In early 2000, as the economy flourished, author Rachel Ridge and her husband Tom initiated an art and mural business near Dallas, Texas. Tom had recently lost his job in the electronic manufacturing field and Rachel hoped to build on the skills and expertise she had gained earlier in a small craft business. It was time for something new and exciting.

For several years, the couple revelled in their success and in the opportunity to pursue their creative dreams. But then the housing bubble burst and “the revelling turned into reeling.” About that experience, Ridge writes, “It’s an odd thing when success turns to failure. Life looks a whole lot different when your mind is constantly concerned with questions like how will you pay your bills . . . and how will you make rice and beans remotely appealing until the next paycheck arrives.”

More difficult were questions of a spiritual nature. Ridge wondered why God had let them down just when they thought they were fulfilling his will by using the creative abilities he had given them.

One night after a disastrous day on the job in which it had dawned on them that they wouldn’t be able to pay their rent, Tom slammed on the brakes as they headed up the driveway. A donkey stared into the headlights. Rachel wanted to leave the mangy animal behind and get home so she could relax after a hard day, but Tom insisted that the beast would pose a threat to motorists if it wandered back on the road. So the lost, homeless donkey – whom they later named Flash – became a part of their lives and that of their three children.  

With wry humor and transparency, Ridge gives readers a window into her family’s struggles and explains how God used Flash – an unlikely source! – to teach her spiritual lessons and to help her grow in love for and trust in her heavenly Father.
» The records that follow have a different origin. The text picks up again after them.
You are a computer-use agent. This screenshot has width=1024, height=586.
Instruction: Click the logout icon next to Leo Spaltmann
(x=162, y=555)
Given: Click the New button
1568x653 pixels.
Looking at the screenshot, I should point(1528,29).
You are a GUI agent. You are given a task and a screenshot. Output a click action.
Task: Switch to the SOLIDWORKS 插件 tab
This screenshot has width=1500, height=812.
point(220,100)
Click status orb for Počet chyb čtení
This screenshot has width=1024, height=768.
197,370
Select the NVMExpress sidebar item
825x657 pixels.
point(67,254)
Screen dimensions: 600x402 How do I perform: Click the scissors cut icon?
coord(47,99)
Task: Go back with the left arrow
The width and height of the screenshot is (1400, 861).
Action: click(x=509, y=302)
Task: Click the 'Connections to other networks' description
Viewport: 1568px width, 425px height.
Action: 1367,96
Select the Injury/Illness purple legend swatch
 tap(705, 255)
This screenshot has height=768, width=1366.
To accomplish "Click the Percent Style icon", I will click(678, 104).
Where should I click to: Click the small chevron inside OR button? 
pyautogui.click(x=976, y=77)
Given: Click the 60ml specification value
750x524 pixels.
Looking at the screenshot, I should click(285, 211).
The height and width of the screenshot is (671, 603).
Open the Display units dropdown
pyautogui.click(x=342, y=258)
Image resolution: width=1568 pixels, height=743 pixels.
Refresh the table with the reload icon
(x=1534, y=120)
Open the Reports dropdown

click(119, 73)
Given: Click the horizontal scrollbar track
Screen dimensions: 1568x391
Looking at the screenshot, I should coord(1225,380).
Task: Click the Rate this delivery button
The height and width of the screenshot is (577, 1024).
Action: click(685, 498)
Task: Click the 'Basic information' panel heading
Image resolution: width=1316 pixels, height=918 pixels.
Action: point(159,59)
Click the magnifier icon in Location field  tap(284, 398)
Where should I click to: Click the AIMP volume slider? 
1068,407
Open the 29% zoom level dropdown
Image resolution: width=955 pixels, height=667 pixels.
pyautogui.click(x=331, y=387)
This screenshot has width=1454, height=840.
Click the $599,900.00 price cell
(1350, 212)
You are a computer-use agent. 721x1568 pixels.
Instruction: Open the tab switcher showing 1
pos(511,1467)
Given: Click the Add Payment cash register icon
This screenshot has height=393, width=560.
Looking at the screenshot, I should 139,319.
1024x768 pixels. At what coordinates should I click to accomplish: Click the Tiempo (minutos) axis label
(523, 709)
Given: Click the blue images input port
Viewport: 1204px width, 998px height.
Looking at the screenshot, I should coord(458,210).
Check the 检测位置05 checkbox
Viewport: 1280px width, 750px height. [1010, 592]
Most of the chapters highlight a lesson she learned, such as “Remember your name: know whose you are; Know where to find refuge: true sanctuary is found in God alone; Your journey isn’t about fixing donkey problems: it’s about transformation.”

Ridge’s account of how Flash wandered off in a storm, got lost and was later found is both moving and insightful. As she waited at home in case the sheriff’s office phoned with a tip about Flash’s whereabouts, Ridge vaguely remembered a biblical account about missing donkeys. She discovered the story in the book of I Samuel. Donkeys belonging to Kish, the father of Saul, had wandered off. Kish sent Saul and a servant in search of them. Even as God orchestrated the safe return of the donkeys, he led Saul to the prophet Samuel – “a holy intersection, ” Ridge realized – since Samuel was on a mission from God to anoint Saul as Israel’s first king.

Experiencing an epiphany, Ridge understood that “Saul only thought this journey was about donkeys. But it was really about so much more.” God transformed Saul and gave him a new heart. Ridge saw with clarity that God had used Flash to transform her life. She writes, “We thought we were rescuing a donkey that night. But the reality is, God had sent a lost donkey to help rescue us.”

As Ridge pondered all she had learned from Flash, she acknowledged that God “uses the everyday parts of our lives to illuminate spiritual truths and to draw us close to him.” She encourages readers to hear and see God in the ordinary stuff of their lives and to realize that God, whom she asserts has a sense of humour, will enter our lives as he chooses, sometimes in the most extraordinary ways.